The cost of the trip to Beirut from Istanbul ranges between 700 to 4,000 USD including plane tickets and hotel reservation—which varies widely according between the high and low season. Ghadban’s travel costs were between 3,000-4,000 USD—including hotel booking, airline tickets, the cost of his fiancé’s trip overland from Syria to Beirut and other travel expenses.
Welcome to Beirut-Rafic Hariri International Airport
Syrians already face a cold welcome as they arrive at Rafic Hariri International Airport in Beirut whatever destination they come from. The Syrian passport automatically brings additional scrutiny by security personnel, according to Ghadban who was detained for seven hours there. “At first, I was interrogated by police officers, then by men dressed in civilian clothes. I knew later from Syrian and Lebanese friends that those men are members of Hezbollah,” Ghadban said. The interrogators told Ghadban that it was a security interrogation. Videos and photos were taken in the course of interrogation. Then, he was allowed to leave the airport to Beirut. Ghadban was not subjected to any other incidents during his time in the city, yet, the sense of insecurity was overwhelming throughout his stay there.
Ayman, did not experience what Ghadban went through at the airport. But he recounted about other harassment: questioning him about the reasons for coming to Lebanon, the length of stay, and whether he would go to Syria, as well as being made to sit in the waiting room for more than hour despite the fact that his documents were complete. In the end, Ayman was allowed to stay for three days only, even though he had made a reservation at a hotel for a week.
Syrians coming directly from Syria to meet their relatives and children, also face by harassment at the border crossing between Syria and Lebanon. “My mother’s hotel reservation was for a week, but she was allowed to stay in Lebanon only 48 hours. Moreover, one of my mother’s official documents was torn up by a member of Lebanese security forces, asking her to return to Syria,” according to Ayman. After pleading with the security members, Ayman’s mother was asked to bring a new entry card. she had to return to the Syrian border and exit again, paying another 10,000 Syrian pounds (SYP) in the process.
On 24 May 2019, Human Rights Watch, accused the Lebanese authorities of deporting some Syrians who had landed at Beirut’s Rafic Hariri International Airport on 26 April 2019 after forcing them to sign “voluntary repatriation forms.” Lebanese authorities coerced Syrians to return to Syria although they expressed their fears of being detained and tortured by the Syrian authorities.

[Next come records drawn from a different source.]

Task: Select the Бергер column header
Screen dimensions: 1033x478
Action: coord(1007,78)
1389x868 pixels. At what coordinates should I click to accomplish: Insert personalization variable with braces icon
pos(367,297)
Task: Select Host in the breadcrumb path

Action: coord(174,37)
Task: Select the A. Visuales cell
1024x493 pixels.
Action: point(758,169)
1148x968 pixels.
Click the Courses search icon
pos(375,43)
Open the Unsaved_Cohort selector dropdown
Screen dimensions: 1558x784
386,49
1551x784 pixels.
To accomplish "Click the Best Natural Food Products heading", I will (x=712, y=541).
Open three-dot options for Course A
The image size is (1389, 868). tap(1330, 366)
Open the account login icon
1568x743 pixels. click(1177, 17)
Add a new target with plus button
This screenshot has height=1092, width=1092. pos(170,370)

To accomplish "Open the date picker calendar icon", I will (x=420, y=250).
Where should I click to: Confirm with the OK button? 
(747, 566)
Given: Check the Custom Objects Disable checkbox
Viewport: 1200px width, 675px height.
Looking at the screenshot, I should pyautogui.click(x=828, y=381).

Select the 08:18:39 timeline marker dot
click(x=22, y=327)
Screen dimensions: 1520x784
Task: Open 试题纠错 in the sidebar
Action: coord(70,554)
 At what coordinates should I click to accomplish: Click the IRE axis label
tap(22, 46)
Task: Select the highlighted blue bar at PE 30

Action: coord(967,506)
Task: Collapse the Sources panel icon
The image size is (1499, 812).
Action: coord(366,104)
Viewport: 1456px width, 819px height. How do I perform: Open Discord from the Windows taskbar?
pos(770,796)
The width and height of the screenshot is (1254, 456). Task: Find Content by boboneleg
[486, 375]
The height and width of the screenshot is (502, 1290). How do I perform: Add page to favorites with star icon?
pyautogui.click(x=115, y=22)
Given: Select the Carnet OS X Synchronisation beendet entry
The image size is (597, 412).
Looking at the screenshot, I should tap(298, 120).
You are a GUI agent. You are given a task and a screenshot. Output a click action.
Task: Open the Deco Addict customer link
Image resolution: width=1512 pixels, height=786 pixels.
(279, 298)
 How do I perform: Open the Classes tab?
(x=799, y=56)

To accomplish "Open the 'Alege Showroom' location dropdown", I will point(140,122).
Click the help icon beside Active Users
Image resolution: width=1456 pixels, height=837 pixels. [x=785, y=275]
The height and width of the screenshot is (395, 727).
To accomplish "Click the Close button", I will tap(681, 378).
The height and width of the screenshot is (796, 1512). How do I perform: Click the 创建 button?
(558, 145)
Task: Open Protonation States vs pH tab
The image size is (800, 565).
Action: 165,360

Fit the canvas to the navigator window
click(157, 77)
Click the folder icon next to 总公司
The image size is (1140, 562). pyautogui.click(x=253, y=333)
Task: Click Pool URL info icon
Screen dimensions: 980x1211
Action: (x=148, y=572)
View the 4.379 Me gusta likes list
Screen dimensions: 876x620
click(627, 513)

After crossing the airport and the border, Syrians face other difficulties in Beirut including racism. Syrian visitors encounter daily racial discrimination in different places in Lebanon starting with taxi drivers, restaurants and others. Not to mention the racist coverage of some media outlets towards refugees and the statements made by some Lebanese government ministers, led by Foreign Minister Gebran Bassil.
Ghadban regards himself lucky since he has not been subjected to racist incidents. Nevertheless, security concerns possessed him until the moment he left the Lebanese capital for Turkey. The same feeling was shared by Ayman who said that this was the worst trip of his life.